The film—shakily based on the 1927 best seller Trader Horn , written by a white hunter named Alfred Aloysius Horn (and edited by Etheheda Lewis, an English novelist)—was a story of heroic quest. A young and wealthy South American named Peru is on safari with Horn. They become involved in a search for a missionary’s daughter kidnapped as a child by a native tribe. Because of her extreme blondeness, she has been kept by the tribe as their fetish and goddess. The story tells of the perils that beset the two men as they search for and finally (of course) rescue the girl.

The picture’s press agents continually insisted that nothing about this movie was fake, that everything in it actually happened. And for once the ballyhoo was not far from the truth. “Sometimes you cannot believe your eyes,” said a review in Theatre Magazine . “You cannot believe that human flesh went through this and came out whole. Well, it has. Thrilling, beautiful, incredibly yet utterly veracious record of a forbidden and inhospitable world.” Commented the Literary Digest: “Director W. S. Van Dyke has brought back from the African jungles a series of audible-film incidents which for sheer thrills and undiluted realism have never been surpassed.”

The film’s initial hoop-la faded predictably; perhaps just as inevitably, in those subsequent years, several members of the expedition died, including director Van Dyke, who had written a book about the making of the picture entitled Horning Into Africa . The only survivors, as far as I could learn from M.G.M., were Duncan Renaldo and Harry Carey’s widow, Olive, who unknowingly lived within a few miles of each other in southern California, and both agreed to interviews.

DATA EXCERPTS:
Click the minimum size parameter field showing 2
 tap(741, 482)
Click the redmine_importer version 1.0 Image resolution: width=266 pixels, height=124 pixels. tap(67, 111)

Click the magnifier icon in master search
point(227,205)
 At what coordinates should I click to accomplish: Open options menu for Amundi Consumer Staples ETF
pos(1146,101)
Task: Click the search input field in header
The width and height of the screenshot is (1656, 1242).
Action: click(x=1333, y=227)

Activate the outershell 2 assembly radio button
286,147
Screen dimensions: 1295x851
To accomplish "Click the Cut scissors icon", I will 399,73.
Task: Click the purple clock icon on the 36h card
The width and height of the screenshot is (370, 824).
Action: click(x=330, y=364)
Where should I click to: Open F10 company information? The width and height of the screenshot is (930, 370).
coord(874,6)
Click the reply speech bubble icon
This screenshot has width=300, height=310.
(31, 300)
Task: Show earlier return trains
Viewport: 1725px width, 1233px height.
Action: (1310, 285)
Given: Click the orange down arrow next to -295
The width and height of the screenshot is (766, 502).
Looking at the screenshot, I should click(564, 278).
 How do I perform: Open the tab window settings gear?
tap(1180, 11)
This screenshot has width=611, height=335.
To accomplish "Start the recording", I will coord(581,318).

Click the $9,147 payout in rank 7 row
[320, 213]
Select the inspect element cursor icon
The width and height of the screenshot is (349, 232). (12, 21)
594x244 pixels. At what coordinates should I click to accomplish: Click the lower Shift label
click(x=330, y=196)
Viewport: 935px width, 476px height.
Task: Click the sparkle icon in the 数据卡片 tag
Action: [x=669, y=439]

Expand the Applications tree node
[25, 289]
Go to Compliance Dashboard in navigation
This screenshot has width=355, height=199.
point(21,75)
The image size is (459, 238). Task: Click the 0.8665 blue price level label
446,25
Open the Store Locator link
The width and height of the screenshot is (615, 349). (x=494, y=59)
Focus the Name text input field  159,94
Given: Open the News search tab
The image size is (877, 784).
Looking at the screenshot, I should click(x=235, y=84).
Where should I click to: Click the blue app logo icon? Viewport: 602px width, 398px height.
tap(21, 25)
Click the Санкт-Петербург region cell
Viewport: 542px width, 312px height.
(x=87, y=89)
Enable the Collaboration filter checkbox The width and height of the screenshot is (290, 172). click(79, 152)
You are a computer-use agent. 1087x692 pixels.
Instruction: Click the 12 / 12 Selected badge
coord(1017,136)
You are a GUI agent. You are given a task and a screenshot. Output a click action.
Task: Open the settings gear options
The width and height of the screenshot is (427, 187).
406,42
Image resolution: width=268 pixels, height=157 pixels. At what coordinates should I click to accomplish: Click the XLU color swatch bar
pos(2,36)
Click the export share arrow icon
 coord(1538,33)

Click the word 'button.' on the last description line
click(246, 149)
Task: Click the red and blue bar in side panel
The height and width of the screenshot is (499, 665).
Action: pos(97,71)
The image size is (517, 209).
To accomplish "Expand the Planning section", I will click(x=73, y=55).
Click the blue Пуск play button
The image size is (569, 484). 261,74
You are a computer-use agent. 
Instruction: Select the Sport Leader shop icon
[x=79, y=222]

WHAT YOU NEED TO DO:
1. Translate this sentence from the Trader Horn text into Spanish: "The picture’s press agents continually insisted that nothing about this movie was fake, that everything in it actually happened."
2. Please output the part of the Trader Horn text starting at "The film—shakily based" and ending at "rescue the girl.", copied word for word.
The rows are separate material, apart from the Trader Horn text.

OUTPUTS IN ORDER:
1. Los agentes de prensa de la película insistían continuamente en que nada de esta película era falso, en que todo lo que aparecía en ella había ocurrido de verdad.

2.
The film—shakily based on the 1927 best seller Trader Horn , written by a white hunter named Alfred Aloysius Horn (and edited by Etheheda Lewis, an English novelist)—was a story of heroic quest. A young and wealthy South American named Peru is on safari with Horn. They become involved in a search for a missionary’s daughter kidnapped as a child by a native tribe. Because of her extreme blondeness, she has been kept by the tribe as their fetish and goddess. The story tells of the perils that beset the two men as they search for and finally (of course) rescue the girl.